▸ Document section:

We next wondered if reduced BR levels would alter the relative elongation of the outer and inner sepals flower buds. For this we used the de-etiolated2 (det2) mutant, which has greatly reduced levels of brassinolide biosynthesis. Interestingly, det2 does not significantly alter the lengths of the inner (p = 0.73) or outer (p = 0.87) sepals compared to WT, and thus does not affect the outer/inner sepal ratio (p = 0.84) (Figure 5A-5D).

Next we wanted to know if crossing drmy1 with these BR mutants could rescue or worsen the sepal elongation defects. We hypothesized that further increasing BR signaling by crossing drmy1 with bzr1–1D would accentuate outer sepal overgrowth, but were surprised to find that outer sepal length remained unchanged in drmy1 bzr1–1D double mutant compared to drmy1 alone (p = 0.93), suggesting the outer sepal growth induced by BR signaling is already saturated (Figure 5A and 5B). Instead, we noticed that the inner sepal length actually increased in the double mutant (p = 0.0017) (Figure 5A and 5C), leading to a partial rescue of the outer/inner sepal ratio (p = 0.0047) (Figure 5D), suggesting that further increasing BR signaling can promote elongation of the inner sepal.

Since BR signaling is upregulated in drmy1, we hypothesized that crossing det2 with drmy1 may rescue the sepal primordium size coordination defect in drmy1 by reducing outer sepal overgrowth. Compared with drmy1, the drmy1 det2 double mutant has reduced outer sepal length (p = 0.0018) while inner sepal length remains unchanged (p = 0.44) (Figure 5A-5C). As a result, the outer/inner sepal ratio is partially rescued in drmy1 det2 compared to drmy1 (p = 0.0045) (Figure 5D). These results suggest that decreasing BR signaling levels can partially rescue the drmy1 sepal primordium size coordination defect by limiting the overgrowth of the outer sepal.

▸ Exercise set:
1. Output the part of the sepal elongation passage starting at "We next wondered" and ending at "0.84) (Figure 5A-5D).".
2. In the sepal elongation passage, which mutant was used to study the effect of reduced BR levels?
3. Translate this sentence from the sepal elongation passage into Spanish: "As a result, the outer/inner sepal ratio is partially rescued in drmy1 det2 compared to drmy1 (p = 0.0045) (Figure 5D)."

Items from a dataset
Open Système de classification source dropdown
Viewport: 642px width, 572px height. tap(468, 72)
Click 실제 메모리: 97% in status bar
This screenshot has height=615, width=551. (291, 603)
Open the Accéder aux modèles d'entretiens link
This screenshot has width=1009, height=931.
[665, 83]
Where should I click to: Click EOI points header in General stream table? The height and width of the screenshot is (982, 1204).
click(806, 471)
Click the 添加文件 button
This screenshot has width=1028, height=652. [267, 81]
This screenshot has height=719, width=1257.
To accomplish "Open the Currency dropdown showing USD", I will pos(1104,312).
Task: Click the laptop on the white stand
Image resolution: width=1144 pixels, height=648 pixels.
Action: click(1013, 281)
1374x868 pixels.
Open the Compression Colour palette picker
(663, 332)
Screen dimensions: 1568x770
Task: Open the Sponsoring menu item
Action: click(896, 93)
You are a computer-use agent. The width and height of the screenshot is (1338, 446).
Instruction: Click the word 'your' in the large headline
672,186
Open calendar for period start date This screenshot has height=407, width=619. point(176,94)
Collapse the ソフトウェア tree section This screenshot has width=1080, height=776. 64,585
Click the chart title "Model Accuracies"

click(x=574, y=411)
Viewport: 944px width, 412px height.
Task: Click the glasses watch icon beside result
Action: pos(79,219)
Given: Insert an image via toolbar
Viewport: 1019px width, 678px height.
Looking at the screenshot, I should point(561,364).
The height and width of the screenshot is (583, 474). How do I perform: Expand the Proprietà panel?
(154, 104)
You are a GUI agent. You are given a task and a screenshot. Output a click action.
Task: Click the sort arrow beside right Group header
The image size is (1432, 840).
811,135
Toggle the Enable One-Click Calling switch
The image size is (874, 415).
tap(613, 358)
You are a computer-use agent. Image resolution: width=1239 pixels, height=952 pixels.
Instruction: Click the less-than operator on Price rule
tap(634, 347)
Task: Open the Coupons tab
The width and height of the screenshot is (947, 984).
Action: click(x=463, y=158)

▸ Exercise results:
1.
We next wondered if reduced BR levels would alter the relative elongation of the outer and inner sepals flower buds. For this we used the de-etiolated2 (det2) mutant, which has greatly reduced levels of brassinolide biosynthesis. Interestingly, det2 does not significantly alter the lengths of the inner (p = 0.73) or outer (p = 0.87) sepals compared to WT, and thus does not affect the outer/inner sepal ratio (p = 0.84) (Figure 5A-5D).

2. The de-etiolated2 (det2) mutant.

3. Como resultado, la proporción entre sépalos externos e internos se rescata parcialmente en drmy1 det2 en comparación con drmy1 (p = 0.0045) (Figura 5D).